### Task description
For this exercise, set down all the records exactly as given.

───── Data for review

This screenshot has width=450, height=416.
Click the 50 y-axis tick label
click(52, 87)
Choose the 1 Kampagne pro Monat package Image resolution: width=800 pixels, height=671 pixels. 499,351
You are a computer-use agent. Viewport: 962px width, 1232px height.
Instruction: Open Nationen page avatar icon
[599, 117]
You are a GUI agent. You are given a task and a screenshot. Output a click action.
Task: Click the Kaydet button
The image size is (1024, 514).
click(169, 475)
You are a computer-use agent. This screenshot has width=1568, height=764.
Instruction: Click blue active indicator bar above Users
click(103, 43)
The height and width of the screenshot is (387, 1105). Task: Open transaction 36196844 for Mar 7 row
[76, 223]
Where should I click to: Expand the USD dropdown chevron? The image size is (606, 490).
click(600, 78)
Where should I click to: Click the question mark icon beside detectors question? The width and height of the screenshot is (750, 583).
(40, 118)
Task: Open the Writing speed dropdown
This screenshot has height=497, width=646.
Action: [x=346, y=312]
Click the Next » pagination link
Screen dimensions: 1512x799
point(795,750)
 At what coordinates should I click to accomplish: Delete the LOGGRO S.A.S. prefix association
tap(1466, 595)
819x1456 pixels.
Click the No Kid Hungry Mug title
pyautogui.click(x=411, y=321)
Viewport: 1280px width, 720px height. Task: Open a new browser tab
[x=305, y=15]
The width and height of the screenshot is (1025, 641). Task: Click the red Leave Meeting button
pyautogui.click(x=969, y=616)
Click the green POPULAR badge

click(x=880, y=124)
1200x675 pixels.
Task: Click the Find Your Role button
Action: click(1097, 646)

──────────

### Result of this task
This screenshot has width=450, height=416.
Click the 50 y-axis tick label
click(52, 87)
Choose the 1 Kampagne pro Monat package Image resolution: width=800 pixels, height=671 pixels. 499,351
You are a computer-use agent. Viewport: 962px width, 1232px height.
Instruction: Open Nationen page avatar icon
[599, 117]
You are a GUI agent. You are given a task and a screenshot. Output a click action.
Task: Click the Kaydet button
The image size is (1024, 514).
click(169, 475)
You are a computer-use agent. This screenshot has width=1568, height=764.
Instruction: Click blue active indicator bar above Users
click(103, 43)
The height and width of the screenshot is (387, 1105). Task: Open transaction 36196844 for Mar 7 row
[76, 223]
Where should I click to: Expand the USD dropdown chevron? The image size is (606, 490).
click(600, 78)
Where should I click to: Click the question mark icon beside detectors question? The width and height of the screenshot is (750, 583).
(40, 118)
Task: Open the Writing speed dropdown
This screenshot has height=497, width=646.
Action: [x=346, y=312]
Click the Next » pagination link
Screen dimensions: 1512x799
point(795,750)
 At what coordinates should I click to accomplish: Delete the LOGGRO S.A.S. prefix association
tap(1466, 595)
819x1456 pixels.
Click the No Kid Hungry Mug title
pyautogui.click(x=411, y=321)
Viewport: 1280px width, 720px height. Task: Open a new browser tab
[x=305, y=15]
The width and height of the screenshot is (1025, 641). Task: Click the red Leave Meeting button
pyautogui.click(x=969, y=616)
Click the green POPULAR badge

click(x=880, y=124)
1200x675 pixels.
Task: Click the Find Your Role button
Action: click(1097, 646)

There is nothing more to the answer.